# [Dataset content]
"""

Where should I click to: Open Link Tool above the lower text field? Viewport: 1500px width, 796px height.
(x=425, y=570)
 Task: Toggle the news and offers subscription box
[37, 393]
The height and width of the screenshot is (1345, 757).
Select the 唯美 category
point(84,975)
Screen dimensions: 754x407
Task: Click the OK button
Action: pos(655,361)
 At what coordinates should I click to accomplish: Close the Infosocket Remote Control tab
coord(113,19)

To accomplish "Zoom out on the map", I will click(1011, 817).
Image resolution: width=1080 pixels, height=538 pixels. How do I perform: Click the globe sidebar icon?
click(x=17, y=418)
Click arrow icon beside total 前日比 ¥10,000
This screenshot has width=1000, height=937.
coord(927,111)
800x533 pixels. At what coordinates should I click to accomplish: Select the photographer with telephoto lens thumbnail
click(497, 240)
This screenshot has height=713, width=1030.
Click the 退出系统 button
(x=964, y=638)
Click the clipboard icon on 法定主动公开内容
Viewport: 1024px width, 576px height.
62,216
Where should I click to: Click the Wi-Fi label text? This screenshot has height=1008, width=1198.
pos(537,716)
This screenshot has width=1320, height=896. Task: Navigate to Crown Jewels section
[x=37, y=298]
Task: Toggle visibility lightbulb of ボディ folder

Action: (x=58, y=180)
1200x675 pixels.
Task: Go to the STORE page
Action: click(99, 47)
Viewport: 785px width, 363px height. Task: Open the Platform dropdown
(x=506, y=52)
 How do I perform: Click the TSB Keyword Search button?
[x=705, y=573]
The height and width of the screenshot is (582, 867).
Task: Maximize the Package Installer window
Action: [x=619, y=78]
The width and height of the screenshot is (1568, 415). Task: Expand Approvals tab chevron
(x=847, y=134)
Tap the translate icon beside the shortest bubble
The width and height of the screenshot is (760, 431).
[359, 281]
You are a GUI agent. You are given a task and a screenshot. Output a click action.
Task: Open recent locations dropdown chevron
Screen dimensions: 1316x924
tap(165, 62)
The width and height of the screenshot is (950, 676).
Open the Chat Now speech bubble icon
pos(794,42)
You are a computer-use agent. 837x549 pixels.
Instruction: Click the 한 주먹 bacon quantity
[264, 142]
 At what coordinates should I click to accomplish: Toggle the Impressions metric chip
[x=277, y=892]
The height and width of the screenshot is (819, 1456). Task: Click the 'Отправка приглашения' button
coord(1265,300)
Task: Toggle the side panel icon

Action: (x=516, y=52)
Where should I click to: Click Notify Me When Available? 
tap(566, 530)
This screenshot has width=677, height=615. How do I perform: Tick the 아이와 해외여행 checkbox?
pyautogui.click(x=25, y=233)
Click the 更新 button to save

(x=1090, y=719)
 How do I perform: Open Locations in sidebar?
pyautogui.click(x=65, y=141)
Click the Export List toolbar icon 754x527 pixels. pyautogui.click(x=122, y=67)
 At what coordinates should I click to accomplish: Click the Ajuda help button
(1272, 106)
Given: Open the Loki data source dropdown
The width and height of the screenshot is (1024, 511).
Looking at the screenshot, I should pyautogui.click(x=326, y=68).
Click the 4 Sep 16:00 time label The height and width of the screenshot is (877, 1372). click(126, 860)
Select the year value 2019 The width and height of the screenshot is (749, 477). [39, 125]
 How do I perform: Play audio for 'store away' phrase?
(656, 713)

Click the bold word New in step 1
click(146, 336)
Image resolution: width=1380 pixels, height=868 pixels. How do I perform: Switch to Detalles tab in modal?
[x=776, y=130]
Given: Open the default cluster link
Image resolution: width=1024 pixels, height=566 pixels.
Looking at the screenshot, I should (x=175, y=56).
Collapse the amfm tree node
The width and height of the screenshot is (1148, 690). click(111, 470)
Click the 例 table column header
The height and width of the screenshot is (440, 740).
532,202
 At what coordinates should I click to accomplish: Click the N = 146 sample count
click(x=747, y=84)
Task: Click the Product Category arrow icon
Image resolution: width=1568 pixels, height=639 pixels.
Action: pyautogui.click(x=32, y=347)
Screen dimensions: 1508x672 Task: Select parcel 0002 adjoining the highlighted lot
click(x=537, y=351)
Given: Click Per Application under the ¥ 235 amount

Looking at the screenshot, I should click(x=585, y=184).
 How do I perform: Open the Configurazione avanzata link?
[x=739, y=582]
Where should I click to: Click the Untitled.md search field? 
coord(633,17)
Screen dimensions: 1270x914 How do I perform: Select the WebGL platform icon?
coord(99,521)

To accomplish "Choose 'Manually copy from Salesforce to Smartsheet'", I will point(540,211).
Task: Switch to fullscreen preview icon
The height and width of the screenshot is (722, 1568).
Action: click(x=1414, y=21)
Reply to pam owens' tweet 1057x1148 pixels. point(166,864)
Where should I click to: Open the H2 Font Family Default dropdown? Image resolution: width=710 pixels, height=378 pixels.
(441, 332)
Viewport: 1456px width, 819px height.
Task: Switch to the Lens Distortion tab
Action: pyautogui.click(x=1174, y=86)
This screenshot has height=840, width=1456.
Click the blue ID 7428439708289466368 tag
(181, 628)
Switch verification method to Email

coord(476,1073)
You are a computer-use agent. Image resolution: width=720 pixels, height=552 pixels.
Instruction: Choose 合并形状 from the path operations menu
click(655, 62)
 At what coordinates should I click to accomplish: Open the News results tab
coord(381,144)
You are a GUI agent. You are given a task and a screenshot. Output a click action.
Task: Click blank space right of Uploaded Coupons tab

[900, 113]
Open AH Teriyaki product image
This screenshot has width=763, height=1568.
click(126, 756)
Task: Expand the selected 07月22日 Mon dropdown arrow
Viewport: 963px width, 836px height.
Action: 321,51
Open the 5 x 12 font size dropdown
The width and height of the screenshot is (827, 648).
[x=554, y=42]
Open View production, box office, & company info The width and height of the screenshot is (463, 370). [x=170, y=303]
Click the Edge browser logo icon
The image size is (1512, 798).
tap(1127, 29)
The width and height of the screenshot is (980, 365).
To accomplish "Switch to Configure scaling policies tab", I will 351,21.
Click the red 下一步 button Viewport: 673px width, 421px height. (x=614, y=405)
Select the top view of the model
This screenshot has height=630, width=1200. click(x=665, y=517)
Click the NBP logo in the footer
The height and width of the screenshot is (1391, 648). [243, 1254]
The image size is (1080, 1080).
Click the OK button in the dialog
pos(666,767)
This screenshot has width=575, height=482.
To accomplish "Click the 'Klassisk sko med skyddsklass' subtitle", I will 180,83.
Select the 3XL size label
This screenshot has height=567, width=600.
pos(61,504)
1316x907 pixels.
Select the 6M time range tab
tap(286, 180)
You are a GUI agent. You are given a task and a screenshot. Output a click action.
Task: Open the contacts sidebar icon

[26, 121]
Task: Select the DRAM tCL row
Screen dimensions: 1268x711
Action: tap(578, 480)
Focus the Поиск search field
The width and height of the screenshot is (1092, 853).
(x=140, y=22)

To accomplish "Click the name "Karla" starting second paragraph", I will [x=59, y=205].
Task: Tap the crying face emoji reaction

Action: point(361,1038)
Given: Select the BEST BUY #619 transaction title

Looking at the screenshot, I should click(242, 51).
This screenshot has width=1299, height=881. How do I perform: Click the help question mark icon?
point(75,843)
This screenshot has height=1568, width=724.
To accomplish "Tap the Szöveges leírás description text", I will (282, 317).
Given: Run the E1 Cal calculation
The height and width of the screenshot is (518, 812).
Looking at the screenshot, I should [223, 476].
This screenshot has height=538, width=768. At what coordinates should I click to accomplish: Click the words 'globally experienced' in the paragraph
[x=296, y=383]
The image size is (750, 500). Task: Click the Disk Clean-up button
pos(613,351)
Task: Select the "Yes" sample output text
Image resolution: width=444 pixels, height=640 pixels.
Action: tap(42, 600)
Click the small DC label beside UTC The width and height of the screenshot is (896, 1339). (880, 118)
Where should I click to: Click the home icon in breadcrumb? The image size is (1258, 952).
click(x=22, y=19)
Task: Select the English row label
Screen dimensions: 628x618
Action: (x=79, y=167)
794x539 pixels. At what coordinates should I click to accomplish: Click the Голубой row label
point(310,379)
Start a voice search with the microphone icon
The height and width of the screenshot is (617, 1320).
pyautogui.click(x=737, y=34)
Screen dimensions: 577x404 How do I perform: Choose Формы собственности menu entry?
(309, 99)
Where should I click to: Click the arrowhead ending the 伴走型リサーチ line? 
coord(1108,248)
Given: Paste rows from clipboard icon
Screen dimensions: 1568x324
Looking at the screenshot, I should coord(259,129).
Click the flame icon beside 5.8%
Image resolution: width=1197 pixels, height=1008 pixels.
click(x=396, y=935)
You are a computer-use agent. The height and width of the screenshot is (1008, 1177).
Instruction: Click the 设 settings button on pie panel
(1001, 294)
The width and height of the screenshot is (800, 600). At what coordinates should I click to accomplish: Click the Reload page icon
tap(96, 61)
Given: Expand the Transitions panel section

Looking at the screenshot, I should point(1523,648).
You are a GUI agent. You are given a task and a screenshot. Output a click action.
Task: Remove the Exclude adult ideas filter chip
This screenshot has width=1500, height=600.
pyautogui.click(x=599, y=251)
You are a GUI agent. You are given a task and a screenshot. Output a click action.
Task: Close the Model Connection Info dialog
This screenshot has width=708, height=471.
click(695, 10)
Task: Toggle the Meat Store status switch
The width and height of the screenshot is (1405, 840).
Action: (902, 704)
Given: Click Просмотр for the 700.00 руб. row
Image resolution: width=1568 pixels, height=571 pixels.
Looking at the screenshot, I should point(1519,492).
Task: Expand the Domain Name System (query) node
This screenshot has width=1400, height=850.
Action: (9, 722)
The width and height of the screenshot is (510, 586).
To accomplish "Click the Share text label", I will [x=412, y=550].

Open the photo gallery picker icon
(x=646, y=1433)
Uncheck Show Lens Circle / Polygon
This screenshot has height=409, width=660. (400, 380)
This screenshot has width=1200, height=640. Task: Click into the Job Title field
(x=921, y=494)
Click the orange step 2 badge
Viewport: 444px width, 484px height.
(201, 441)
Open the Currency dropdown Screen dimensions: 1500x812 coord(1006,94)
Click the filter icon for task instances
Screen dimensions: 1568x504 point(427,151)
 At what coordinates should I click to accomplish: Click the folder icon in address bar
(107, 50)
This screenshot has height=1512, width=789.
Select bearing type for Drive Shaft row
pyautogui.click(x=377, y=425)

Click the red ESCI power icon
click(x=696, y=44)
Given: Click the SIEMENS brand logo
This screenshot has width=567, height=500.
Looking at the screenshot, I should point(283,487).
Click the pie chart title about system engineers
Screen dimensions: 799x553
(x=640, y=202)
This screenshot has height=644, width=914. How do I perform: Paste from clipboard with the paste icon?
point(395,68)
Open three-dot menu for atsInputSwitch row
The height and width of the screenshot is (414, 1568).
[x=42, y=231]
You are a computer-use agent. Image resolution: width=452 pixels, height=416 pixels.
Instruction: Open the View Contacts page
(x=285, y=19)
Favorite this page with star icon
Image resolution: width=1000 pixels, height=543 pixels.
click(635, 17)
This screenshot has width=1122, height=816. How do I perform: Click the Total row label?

"""

# [Exercise brief]
Would you please return every line in the listing where "computer" shows up?

# [Solution to this exercise]
You are a computer-use agent. 837x549 pixels.
You are a computer-use agent. Image resolution: width=720 pixels, height=552 pixels.
You are a computer-use agent. The height and width of the screenshot is (1008, 1177).
You are a computer-use agent. Image resolution: width=452 pixels, height=416 pixels.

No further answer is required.